The MonViso Institute (MVI) is an organisation and a place, a real-world laboratory, to experiment with systemic design solutions to complex sustainability challenges. MVI bases their work on science, inter- and transdisciplinary knowledge on sustainability transitions and regenerative design, across governance scales. The MVI Systemic Design Principles guide experimental work on testing and applying “Tools for Change” (towards a more sustainable, just and regenerative society) and developing illustrative “Seeds for Systemic Innovation” in real, that enable and scale social and technical transitions.
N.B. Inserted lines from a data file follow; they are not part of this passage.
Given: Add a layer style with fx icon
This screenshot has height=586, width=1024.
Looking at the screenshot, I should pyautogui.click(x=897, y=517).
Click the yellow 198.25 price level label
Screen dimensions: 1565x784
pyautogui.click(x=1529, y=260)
These Core Concepts guide our research, education and events, with the goals to evaluate, spread and scale their impacts to other systems. MVI is the main real-world transformative cases of the upcoming MOOC.

The Oslo School of Architecture and Design (AHO) has been engaging with the Norwegian mountain community Hemsedal in an alpine-urban relation with Oslo. The Nordic cultures and climate add an interesting contrast to Southern places like Ostana Italy and Mallorca Spain. Hemsedal is part of the initial real-world transformative cases of the upcoming MOOC.

Daniel C. Wahl is the master mind behind many years of bio-regional weaving for regeneration on the island of Mallorca. Daniel’s medal awarded work inspires in many ways, and is part of the initial real-world transformative cases of the upcoming MOOC.

Tiny Labs is a real-world experimentation initiative “anywhere, anytime, anyone” and was coined by Justyna Swat during the Pandemic 2020-22. During curfew periods in Paris, Justyna experimented with real-world interventions that relate with resilient and regenerative systems. Driven by curiosity, designerly creativity, and scientific interest, Justyna illustrates how any of us can experiment with real-world change, without being part of a larger real-world lab, but anywhere, anytime.

Let’s re-think and re-design how we want to live now and in the future. Resilient, regenerative, blending local traditions, regional resources, and global openness.